O aconchego da família, os cuidados com a comida e a bebida, a missa nas tardes de sábado, o riso frouxo com Os Trapalhões nas noites de domingo, a prosa com cachorros e gatos da vizinhança e o lenço branco, para assoar o nariz ou enxugar o suor, completavam seu kit felicidade.

Depois que se aposentou, houve até quem lhe prevenisse que não sobreviveria muito tempo, habituado que estava à rotina do trabalho bancário. Apenas sorriu a seu modo contido. Em silêncio, porém,  já havia costurado um arrojado projeto para a nova etapa: dar vida ao solo arenoso do quintal da casa em que morava no bairro do Farol, na capital alagoana, reciclando todo o lixo orgânico ali produzido. 

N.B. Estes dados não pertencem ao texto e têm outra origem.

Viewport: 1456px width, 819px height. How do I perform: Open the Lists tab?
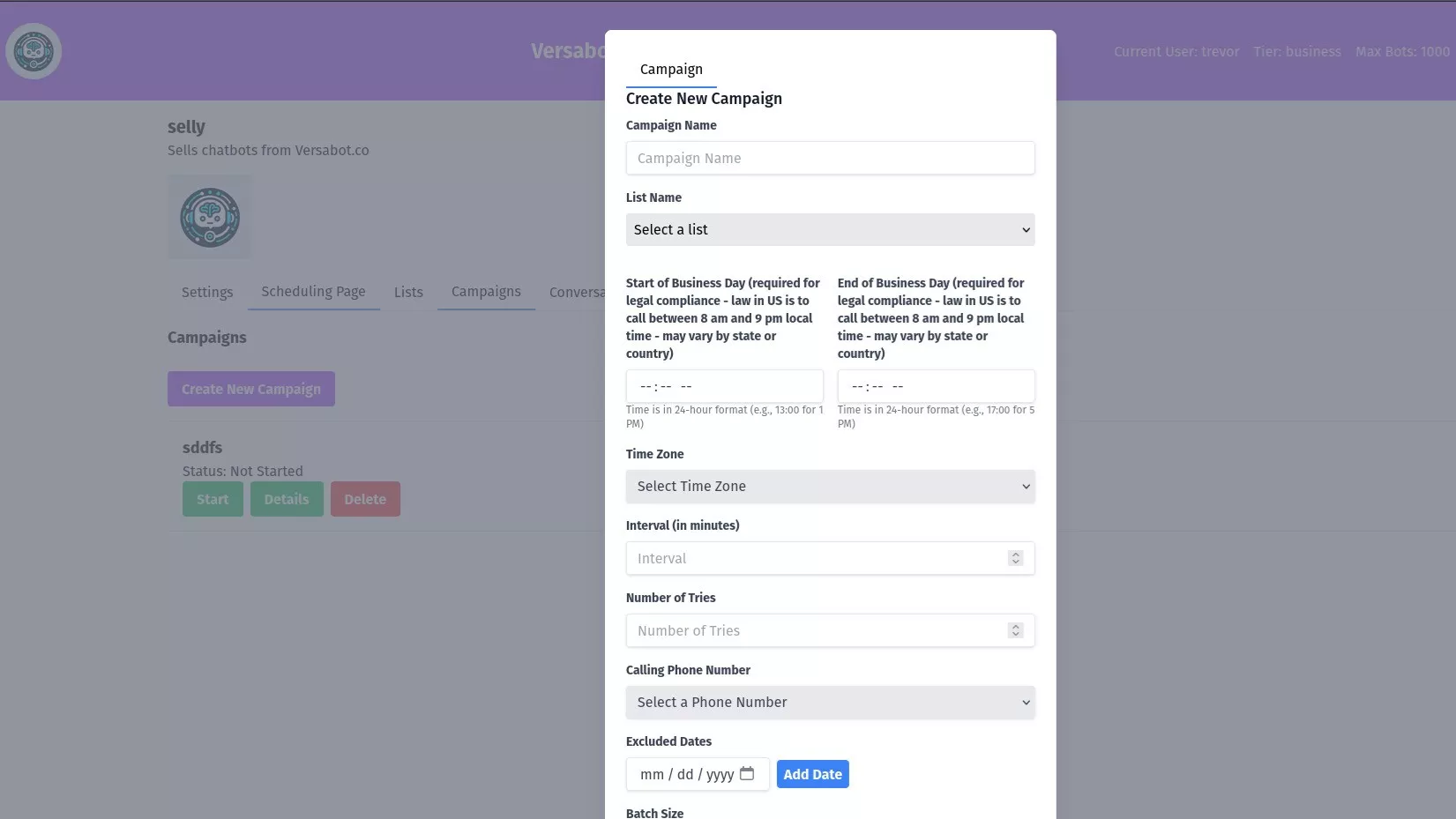408,292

Menos de uma década depois, oferecia aos netos a fartura de cocos-da-baía, carambolas, goiabas, jambos e pitangas, além de roseiras e antúrios à sombra do pé de piriquiti. Isso sem perder de vista os cuidados com os filhotes de cágados que, tão distraídos quanto ele, a cada primeira trovoada de janeiro se arrastavam sem pressa de chegar.

 

Seus netos, hoje adultos, reconhecem que ele personificava o legítimo avô-raiz. Daqueles que, distante dos olhos da esposa-avó, lhes consentia correr pequenos riscos como alimentar cães e gatos de rua, trepar na goiabeira, tomar banho de chuva e acender fogueiras nas noites juninas.

 

Tonho Tertulino não quis acordar numa manhã de agosto de 2005, aos 86 anos, 30 depois de se aposentar. Tinha o rosto leve de quem fez quase tudo o que gostaria de ter feito. Sua alma, generosa e modesta, virou passarinho e bateu asas rumo ao céu, onde mais tarde reencontraria a irmã Raimunda e a prima Hilda. 

 

Semana passada descobri que o filho de sua prima Hilda está morando em Fortaleza. Chama-se Fausto Nilo, compositor, poeta e arquiteto, que entre as estrelas de meu drama foi anjo azul e parceiro de gente como Amelinha, Armandinho, Belchior, Dominguinhos, Elba Ramalho, Fagner, Gal Costa, Geraldo Azevedo, Moraes Moreira, Simone e Zeca Baleiro. A caravana do deserto que atravessa o coração dos migrantes lhe carregou de volta aos sete mares do seu Ceará. 

 


Descobri ainda que, mesmo sem ter convivido com os primos Tonho Tertulino e Raimunda, o filho de Hilda também bebeu água de pote, comeu pão e poesia, de um jeito todo quixeramobinense de ser:

 

“... Felicidade é uma cidade pequenina,
é uma casinha, é uma colina,
qualquer lugar que se ilumina
quando a gente quer amar.

 

Se a vida fosse trabalhar nessa oficina,
fazer menino ou menina, edifício e maracá,
virtude e vício, liberdade e precipício,
fazer pão, fazer comício, fazer gol e namorar...” 

 

“... Numa paisagem entre o pão e a poesia,
entre o quero e o não queria, entre a terra e o luar.
Não é na guerra, nem saudade, nem futuro,
é o amor no pé do muro sem ninguém policiar...”

 

Agora me pego aqui numa dúvida danada: e se a proximidade silenciosa entre eles tivesse sido maior? Pena que o “se” não conta nos encontros e desencontros pelo mundo afora. Nem mesmo para aqueles que beberam água de pote em Quixeramobim.